> **Selected passage**

------------

My style of Leadership Coaching is all about helping clients develop their interpersonal skills, facilitating insights and their ability to positively influence peoples lives and work. Underneath all this external behaviour is a human being whose interior life guides their actions. Connecting work with core values, strengths and sense of purpose greatly helps this process be congruent. The development of leadership asks that we continuously work on overcoming our personal challenges and simultaneously work on facilitating process and systems change in increasingly complex and demanding organisational environments.

In leadership and life there is always challenges and because of the constant transitional nature of change, emotion are triggering the nervous system and stress can accumulate. Self awareness is one of the key leadership characteristics that can help you understand and manage yours and other peoples emotions while on the leadership path. Mindfulness and breath work are evidence based practices that can help you increase your mind body awareness and be more present for decision making in the moment.

In the 8-week Empower Program you can receive an 8 module online mindfulness course workbook with weekly practices to systematically help you track your reactions in the body mind and increase your self awareness and choice. The mindfulness aspect of my leadership coaching is instrumental in leadership development and provides clients with a lifelong skill for deepening self discovery, understanding how to track and intervene in their somatic reactions and develop leadership capability.

What is Somatic Tracking?

The best way to understand what somatic tracking is, is by recalling a time when when you experienced something uncomfortable. It might have been giving or receiving negative feedback at work, a conflict with a friend or family member or a time when you felt really challenged by your circumstances. You might remember how your chest felt very tight, your breath was short, your stomach was turning or you were shaky and your speech was choppy. This kind of reaction is often referred to as the 'fight or flight' state and it's an evolutionary adaptation to help us get away from danger. However there are many situations were this kind of reaction occurs and it is unhelpful to run away. If we kept running away from things we felt challenged by we would not be able to change and nor would our culture.

------------

> **Given data**

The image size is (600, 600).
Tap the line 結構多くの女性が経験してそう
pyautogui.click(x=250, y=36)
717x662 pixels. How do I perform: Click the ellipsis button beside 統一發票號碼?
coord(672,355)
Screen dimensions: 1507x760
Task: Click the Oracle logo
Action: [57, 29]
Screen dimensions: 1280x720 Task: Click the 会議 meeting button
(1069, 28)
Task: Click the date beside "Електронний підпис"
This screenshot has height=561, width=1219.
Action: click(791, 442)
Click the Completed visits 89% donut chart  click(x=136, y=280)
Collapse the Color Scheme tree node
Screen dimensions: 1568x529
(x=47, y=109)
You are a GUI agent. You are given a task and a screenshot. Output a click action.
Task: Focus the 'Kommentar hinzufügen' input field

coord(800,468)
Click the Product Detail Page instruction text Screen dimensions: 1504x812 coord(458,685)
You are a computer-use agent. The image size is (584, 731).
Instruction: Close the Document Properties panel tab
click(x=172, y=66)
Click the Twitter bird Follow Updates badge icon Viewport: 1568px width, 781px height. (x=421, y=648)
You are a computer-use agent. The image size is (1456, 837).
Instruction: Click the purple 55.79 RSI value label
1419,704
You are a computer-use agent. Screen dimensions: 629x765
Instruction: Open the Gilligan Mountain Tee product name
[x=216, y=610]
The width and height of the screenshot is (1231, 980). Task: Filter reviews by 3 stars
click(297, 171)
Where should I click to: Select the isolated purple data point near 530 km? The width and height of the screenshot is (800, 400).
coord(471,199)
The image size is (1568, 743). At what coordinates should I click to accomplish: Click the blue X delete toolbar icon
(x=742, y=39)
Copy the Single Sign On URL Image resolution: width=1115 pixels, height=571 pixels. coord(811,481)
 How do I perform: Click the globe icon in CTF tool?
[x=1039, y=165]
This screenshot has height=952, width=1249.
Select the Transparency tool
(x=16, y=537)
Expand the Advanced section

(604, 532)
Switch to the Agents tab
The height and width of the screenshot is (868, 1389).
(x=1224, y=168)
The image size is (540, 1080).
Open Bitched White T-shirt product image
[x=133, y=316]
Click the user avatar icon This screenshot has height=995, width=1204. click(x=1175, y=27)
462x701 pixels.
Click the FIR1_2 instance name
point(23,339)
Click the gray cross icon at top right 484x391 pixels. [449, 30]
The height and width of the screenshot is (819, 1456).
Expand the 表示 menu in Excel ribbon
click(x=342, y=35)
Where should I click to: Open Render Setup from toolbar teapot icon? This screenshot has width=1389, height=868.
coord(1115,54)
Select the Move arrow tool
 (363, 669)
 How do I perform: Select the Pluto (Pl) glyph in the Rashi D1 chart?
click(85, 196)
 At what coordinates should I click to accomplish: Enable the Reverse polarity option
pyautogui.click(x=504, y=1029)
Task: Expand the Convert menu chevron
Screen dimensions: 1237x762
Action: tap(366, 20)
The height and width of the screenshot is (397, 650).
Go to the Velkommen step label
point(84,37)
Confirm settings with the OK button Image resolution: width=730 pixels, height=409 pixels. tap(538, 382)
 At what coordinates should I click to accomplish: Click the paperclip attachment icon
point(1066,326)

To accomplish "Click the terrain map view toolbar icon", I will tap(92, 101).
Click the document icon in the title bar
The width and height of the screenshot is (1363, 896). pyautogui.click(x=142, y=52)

------------

> **Problem details**
Retype the part of the leadership coaching text above that runs from "In the 8-week" up to and including "develop leadership capability.", word for word.

> **Correct answer**
In the 8-week Empower Program you can receive an 8 module online mindfulness course workbook with weekly practices to systematically help you track your reactions in the body mind and increase your self awareness and choice. The mindfulness aspect of my leadership coaching is instrumental in leadership development and provides clients with a lifelong skill for deepening self discovery, understanding how to track and intervene in their somatic reactions and develop leadership capability.